**Goal of the exercise:** Reproduce the following lines verbatim, omitting the pictures from your answer.

**Records shown:**
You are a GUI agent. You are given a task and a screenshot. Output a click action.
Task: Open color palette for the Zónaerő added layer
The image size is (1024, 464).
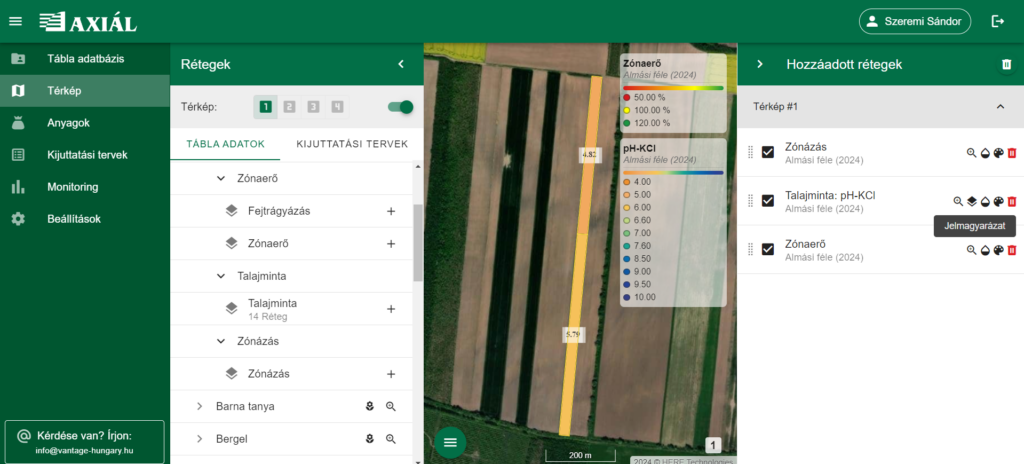pyautogui.click(x=998, y=250)
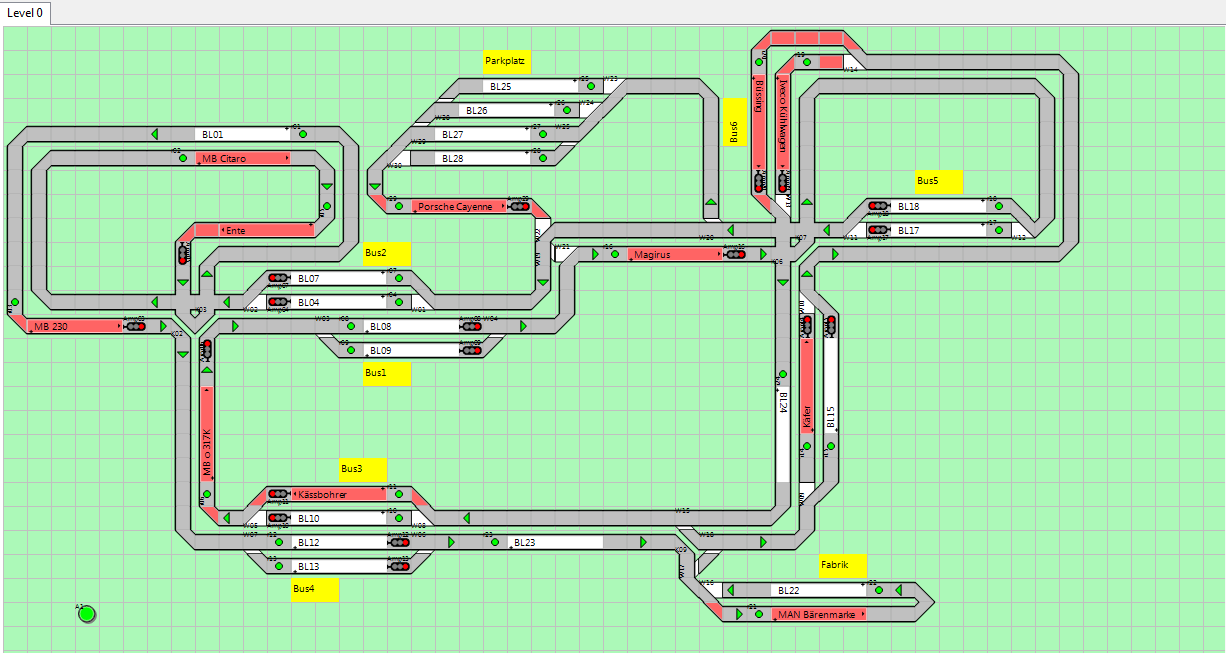
Task: Click the signal left of block BL07
Action: (x=278, y=278)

**Problem solution:**
You are a GUI agent. You are given a task and a screenshot. Output a click action.
Task: Open color palette for the Zónaerő added layer
The image size is (1024, 464).
pyautogui.click(x=998, y=250)
Task: Click the signal left of block BL07
Action: (x=278, y=278)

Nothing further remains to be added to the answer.